Here are my original graphics for this project. Let’s talk about their strengths:
And that’s about it. These graphics get the job done, but they definitely don’t turn any heads (unless your favorite color is orange). I think for now, I’m going to focus on revamping the bar charts for this project. For the updated graphics, I hope to implement these changes.
Let’s get to work!
My first step was to decide what language or software I wanted to work in. The previous graphs were made in R, so it would be easy for me to continue working there with my clean data. I did tinker for a few hours with the data in an Observable notebook to make the new graphics using d3. Ultimately, though, decided to hang up my JavaScript-learning hat for the day and stick with R.

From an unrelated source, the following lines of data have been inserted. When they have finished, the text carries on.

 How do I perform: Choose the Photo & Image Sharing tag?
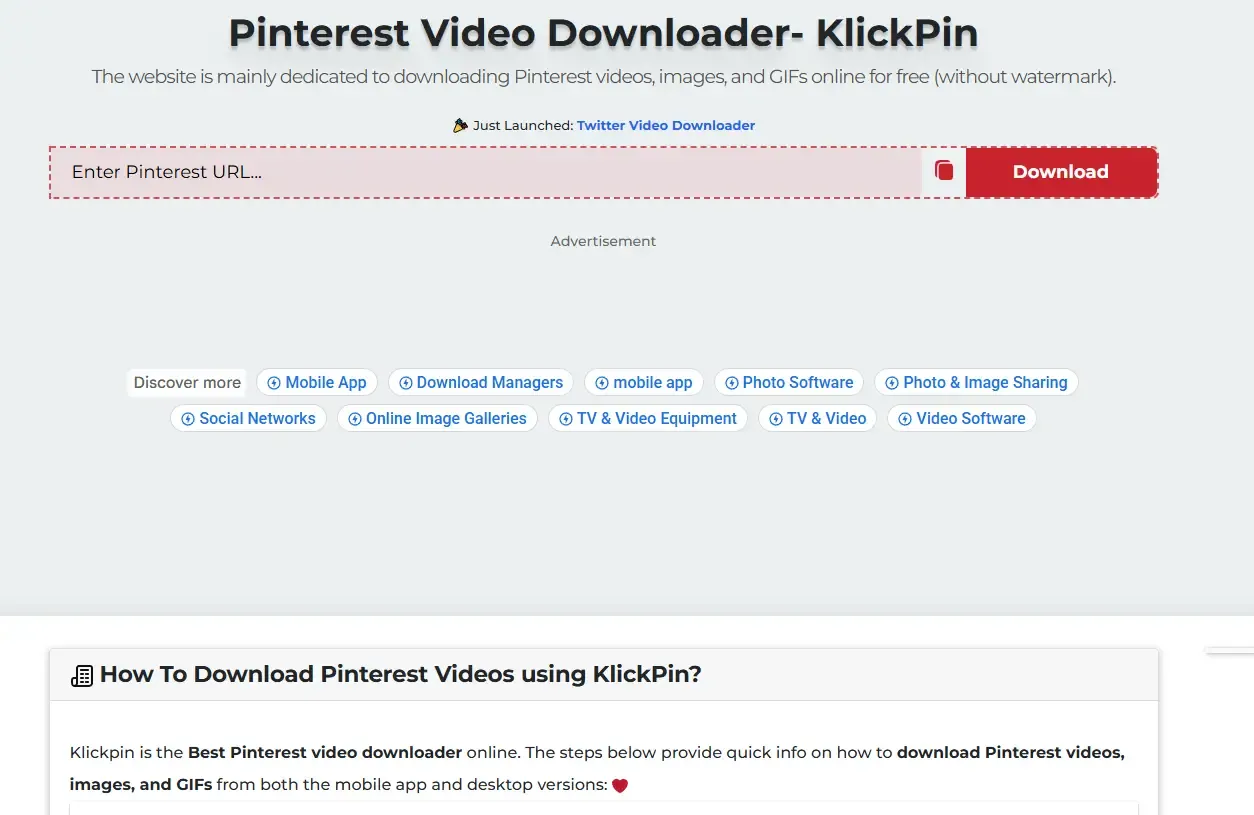pyautogui.click(x=976, y=382)
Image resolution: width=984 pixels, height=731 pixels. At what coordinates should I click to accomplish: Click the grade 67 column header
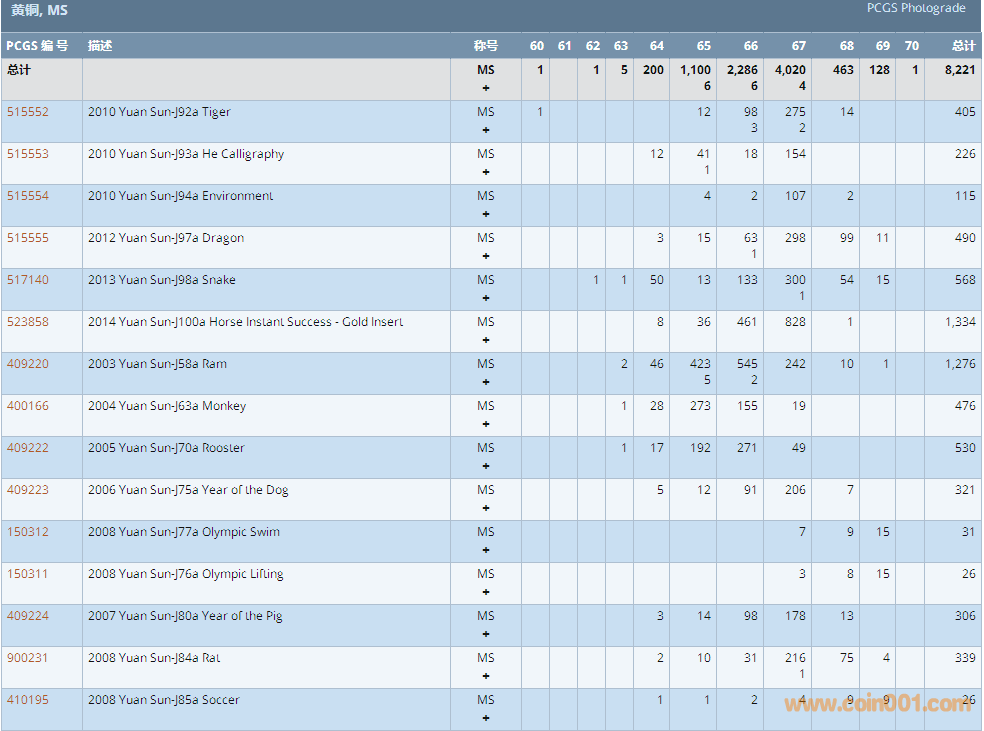point(798,46)
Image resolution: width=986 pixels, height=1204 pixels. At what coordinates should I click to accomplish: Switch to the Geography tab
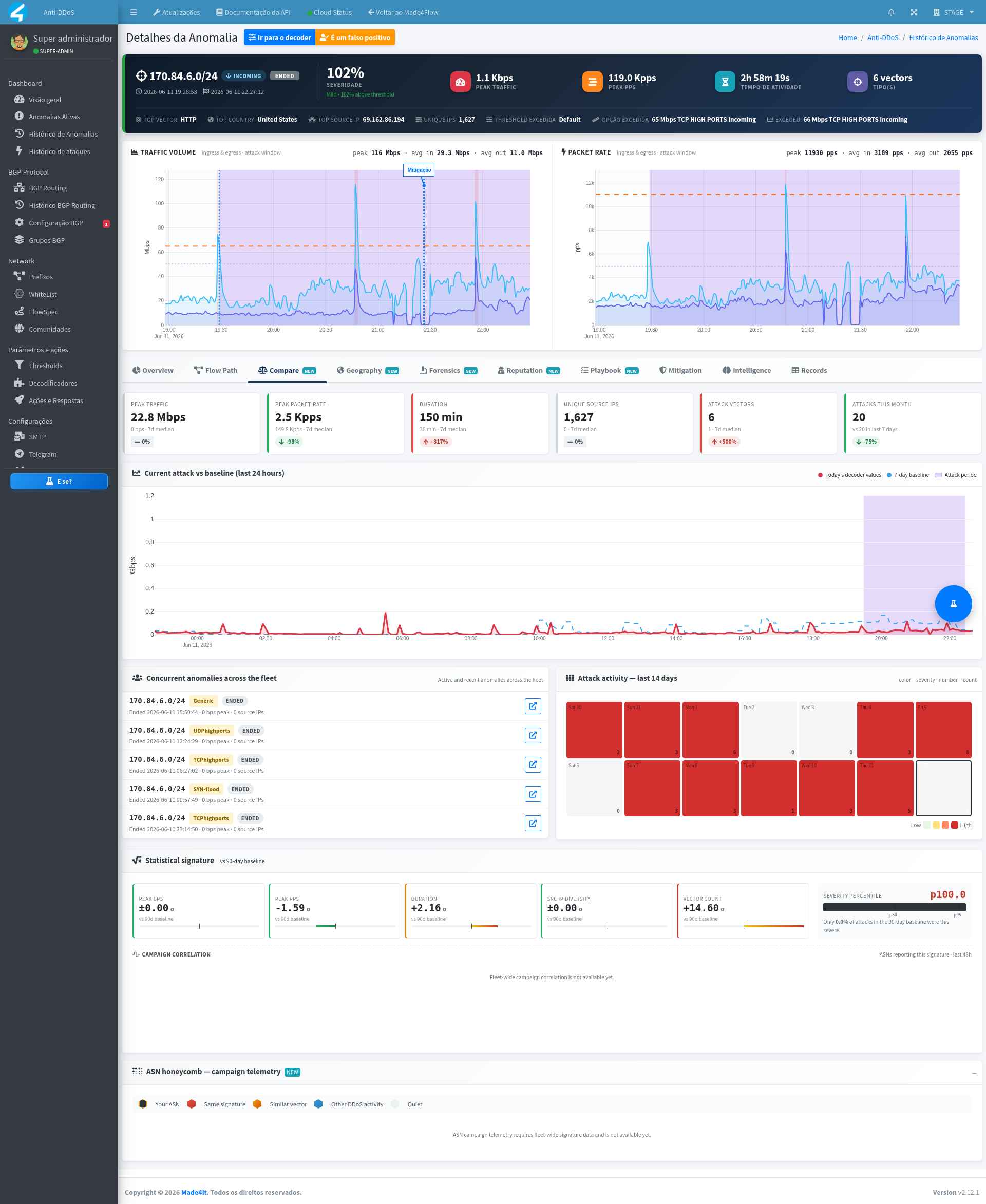pyautogui.click(x=368, y=370)
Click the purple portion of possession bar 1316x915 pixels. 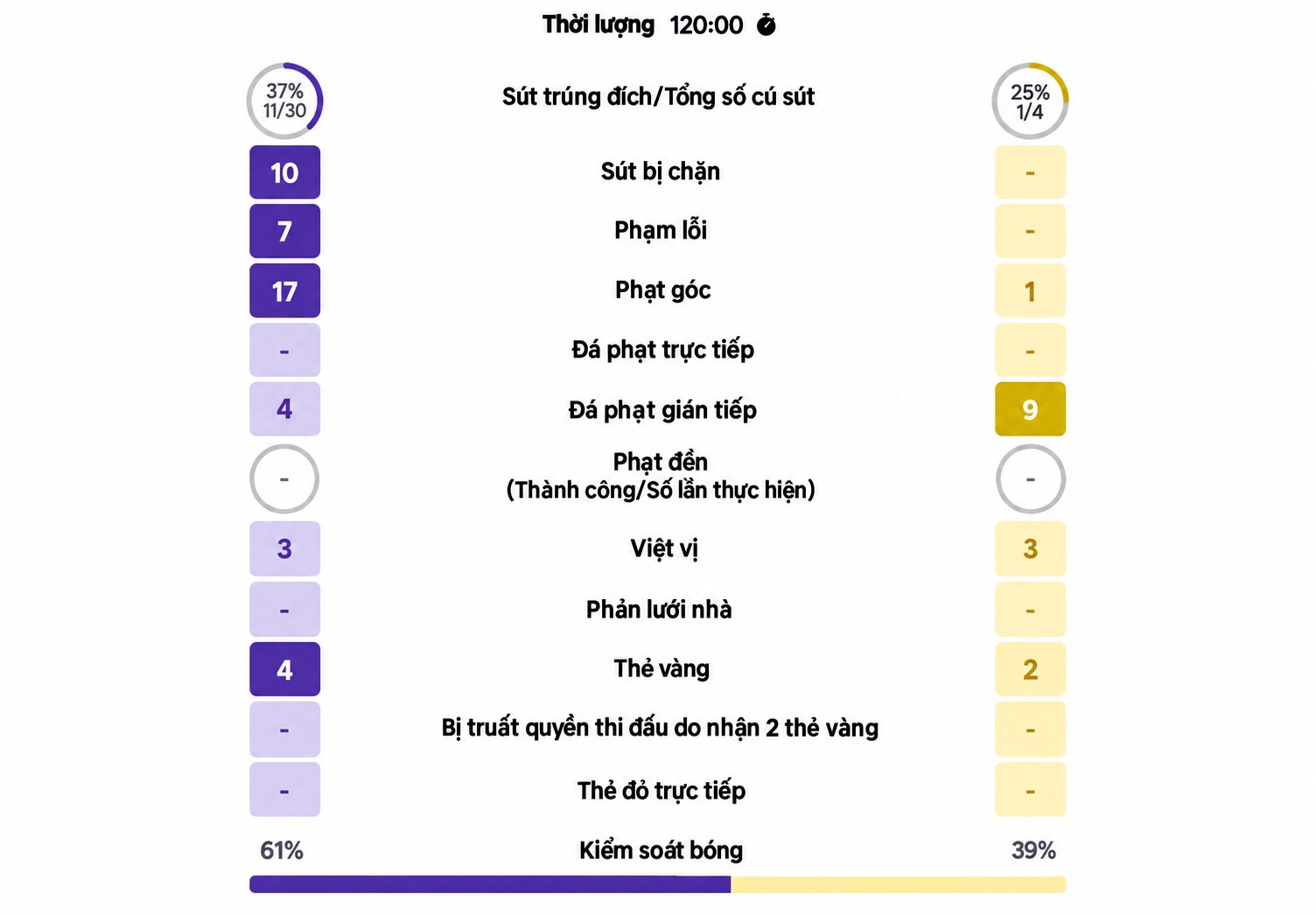(x=490, y=884)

Once I fired up my old project, the first thing I did was combine my two clean dataframes into one document term matrix. In my original graphs, I was trying to compare the top bigrams (word pairs) in the two sources. To have a clearer comparison, though, I’ll have to stick to single word frequency. Here’s what the first six rows look like.
head(dtm)
# A tibble: 6 x 4
document term count document_name
<chr> <chr> <dbl> <chr>
1 1 abingdon 1 Arlington Now
2 1 absolut 1 Arlington Now
3 1 accomplish 1 Arlington Now
4 1 accord 1 Arlington Now
5 1 acknowledg 1 Arlington Now
6 1 acquir 1 Arlington Now
A document term matrix is a great way to organize text data, especially if you’re analyzing word frequencies. Because I wanted to visualize a comparison between my two documents, this data structure was a no brainer for me.
The next thing I did was prepare the data for graphing by altering the scales. On our previous bar graphs the scales were different, which doesn’t make for great comparison. Even if I graphed my new combined document term matrix using the count variable, I still wouldn’t get a totally fair comparison since there was more data overall from Nextdoor. To fix this, I created a new variable for the percent term frequency. Whenever you’re comparing data from two sources, it is generally a better idea to scale according to percentages rather than raw count to achieve a fair comparison.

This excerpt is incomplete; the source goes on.